O Ministério Público de Contas do Espírito Santo (MPC-ES) protocolou Representação pedindo a suspensão do Edital de Convocação Pública 001/2025, lançado pela Prefeitura de Serra para a seleção de organizações sociais para assumir a gestão da Unidade de Pronto Atendimento (UPA) de Serra Sede. O órgão ministerial aponta diversas irregularidades que afrontam a Constituição Federal e o ordenamento jurídico, colocando em risco a moralidade administrativa, a eficiência e o direito fundamental à saúde.

A Representação (Processo 5806/2025) foi conhecida pelo conselheiro Luiz Carlos Ciciliotti, relator do caso, em decisão publicada nesta quinta-feira (31), no Diário Oficial de Contas. Na mesma decisão, o relator determinou a notificação do prefeito da Serra, Weverson Meireles, e do secretário municipal de Saúde, Diogo Cosme, para se manifestarem no prazo de cinco dias, para somente depois disso analisar o pedido cautelar feito pelo órgão ministerial.

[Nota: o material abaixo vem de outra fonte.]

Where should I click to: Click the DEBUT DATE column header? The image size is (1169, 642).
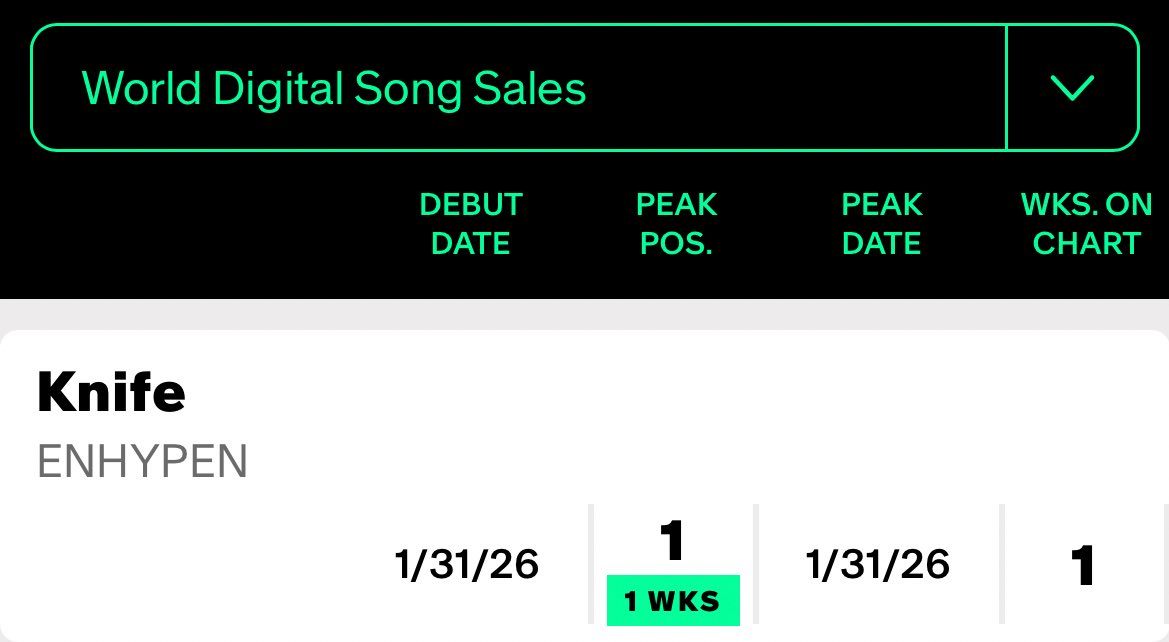coord(471,224)
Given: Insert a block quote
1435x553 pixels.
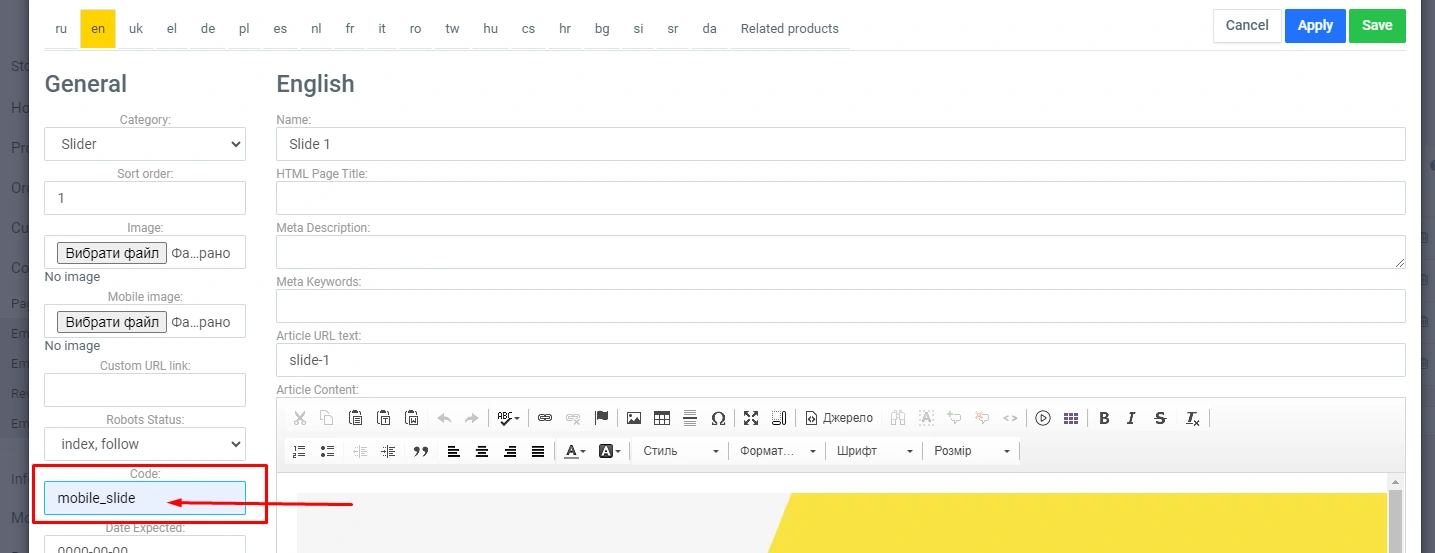Looking at the screenshot, I should click(x=421, y=451).
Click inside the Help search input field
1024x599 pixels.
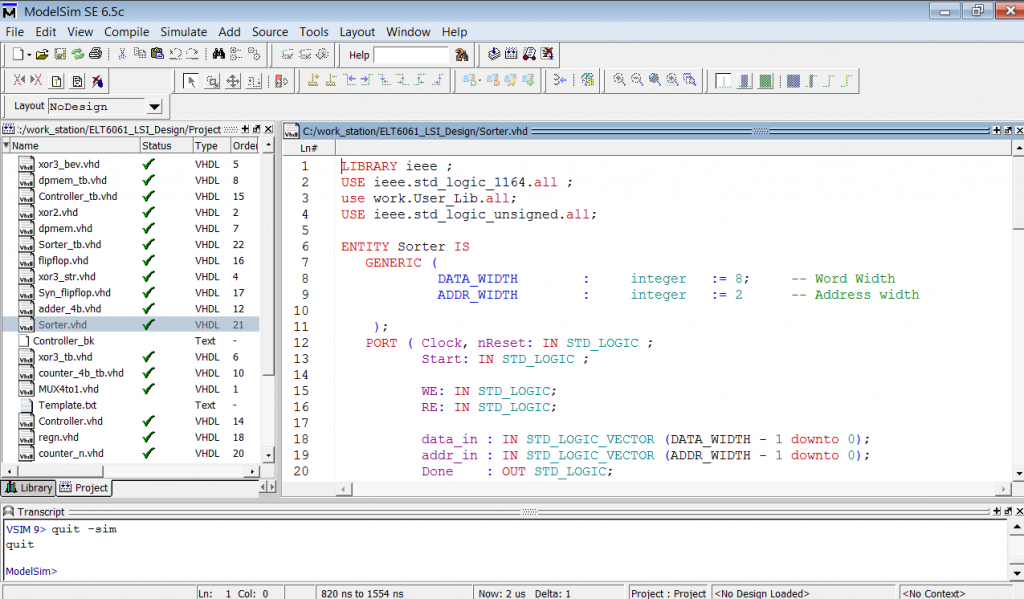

Ela foi proposta pelo MPC-ES após análise do procedimento licitatório, cuja cópia integral foi remetida pela Promotoria de Justiça da Serra, após a conclusão de inquérito civil sobre os fatos, com o pedido para que o órgão ministerial com atuação no Tribunal de Contas do Estado (TCE-ES) adotasse as providências cabíveis.

Irregularidades

Conforme consta nos autos, o edital foi publicado em 30 de dezembro de 2024, antes de qualquer submissão ao Conselho Municipal de Saúde da Serra (CMSS), configurando um “ato jurídico dependente” praticado sem a condição de validade exigida pela legislação. O CMSS somente se manifestou sobre o edital em 24 de fevereiro de 2025, por meio da Resolução 677, em que foi contrário à terceirização da UPA Serra Sede.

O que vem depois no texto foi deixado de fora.